Reviewed by Carol W. Lewis, professor at the University of Connecticut and formerly consultant to the GFOA on the development of its Code of Ethics.

Here is a book that delivers what it promises. This collection of case studies - written by collaborating academics and practitioners in response to numerous, serious wrongdoings in Rhode Island earlier in this decade - provides provocative simulated experience in ethical decision making. According to the introduction, the purpose is to center administrative ethics squarely on the public interest in order to counter what a gubernatorial task force described as "[a]n atmosphere of greed and an environment of indulgence among the corrupt and connected that accepts, excuses and participates in unethical behavior...."

The main themes include public disclosure, professional responsibility and the limits of confidentiality (when privacy and confidentiality clash with public interest), reform of organizational culture to support ethical conduct and policy, gender issues and institutional norms, and loyalty and the public good. Judging from GFOA's professional standards, these are central to finance officers' professional responsibilities. The agency and functional context, however, is not specific to finance officers, and the intended audience includes all public administrators.

Nonetheless, financial and budgetary issues are central to several cases. For example, the first case explores the use and misuse of financial information wrongfully obtained and the more or less suitable ethical standards associated with participating in market transactions. Surely the latter increases in importance in this era of outsourcing, licensing, regulation, privatization, partnerships, leveraging, and other indirect approaches to efficiently managing public resources and providing services to the public. The budget process and resource constraint are central to two cases: Chapter 9 tells the tale from the perspective of an agency head and former legislator and Chapter 11 follows the trail of budget cuts in a line agency. These chapters hint at but unfortunately never address the ethical implications and ramifications of chronic underfunding of the statutorily mandated mission. Other cases explore undoubtedly related issues such as demoralization, inattentive regulatory oversight, lax supervision, and effective but unethical organizational norms.

_SOURCE EXCERPT_:
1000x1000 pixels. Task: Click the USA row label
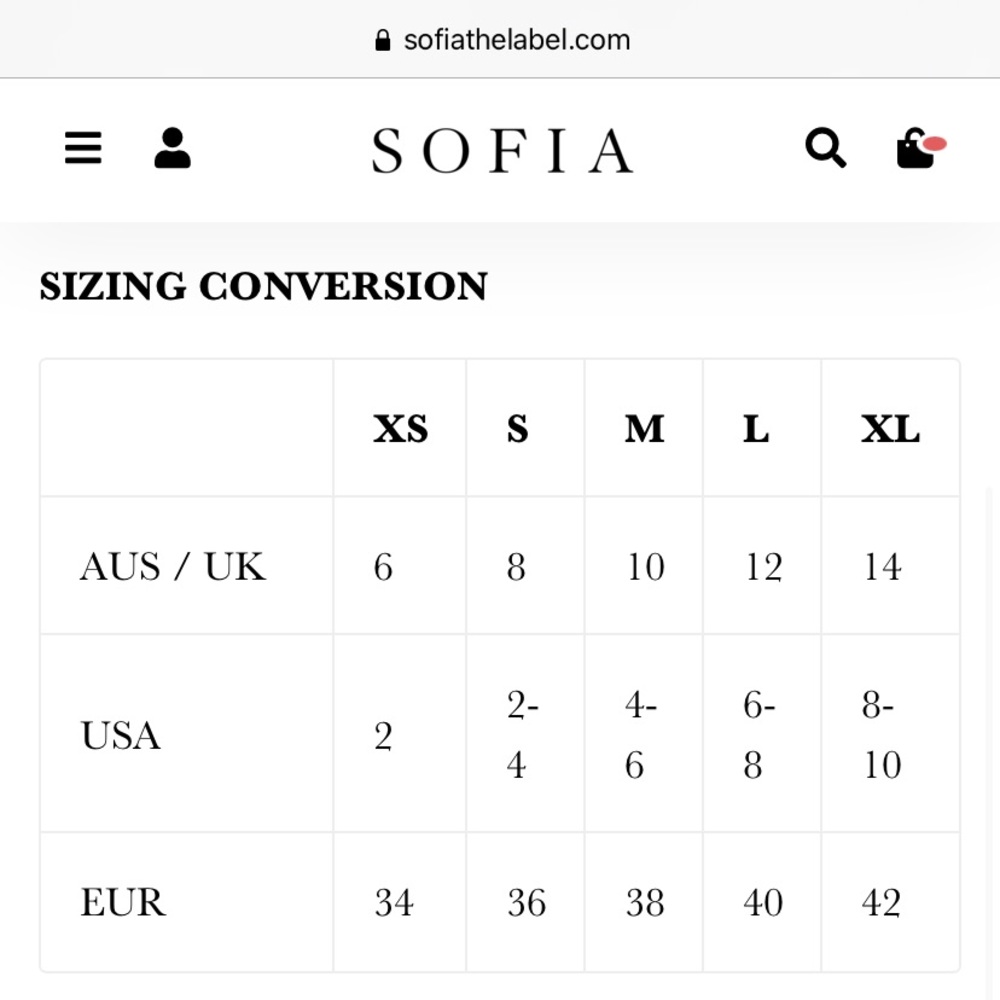pos(120,736)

_TASKS_:
**a.** From the book review, pull out the part from "The main themes" to "all public administrators.".
**b.** According to the book review, which chapter follows the trail of budget cuts in a line agency?

_THE SOLUTIONS_:
**a.**
The main themes include public disclosure, professional responsibility and the limits of confidentiality (when privacy and confidentiality clash with public interest), reform of organizational culture to support ethical conduct and policy, gender issues and institutional norms, and loyalty and the public good. Judging from GFOA's professional standards, these are central to finance officers' professional responsibilities. The agency and functional context, however, is not specific to finance officers, and the intended audience includes all public administrators.

**b.** Chapter 11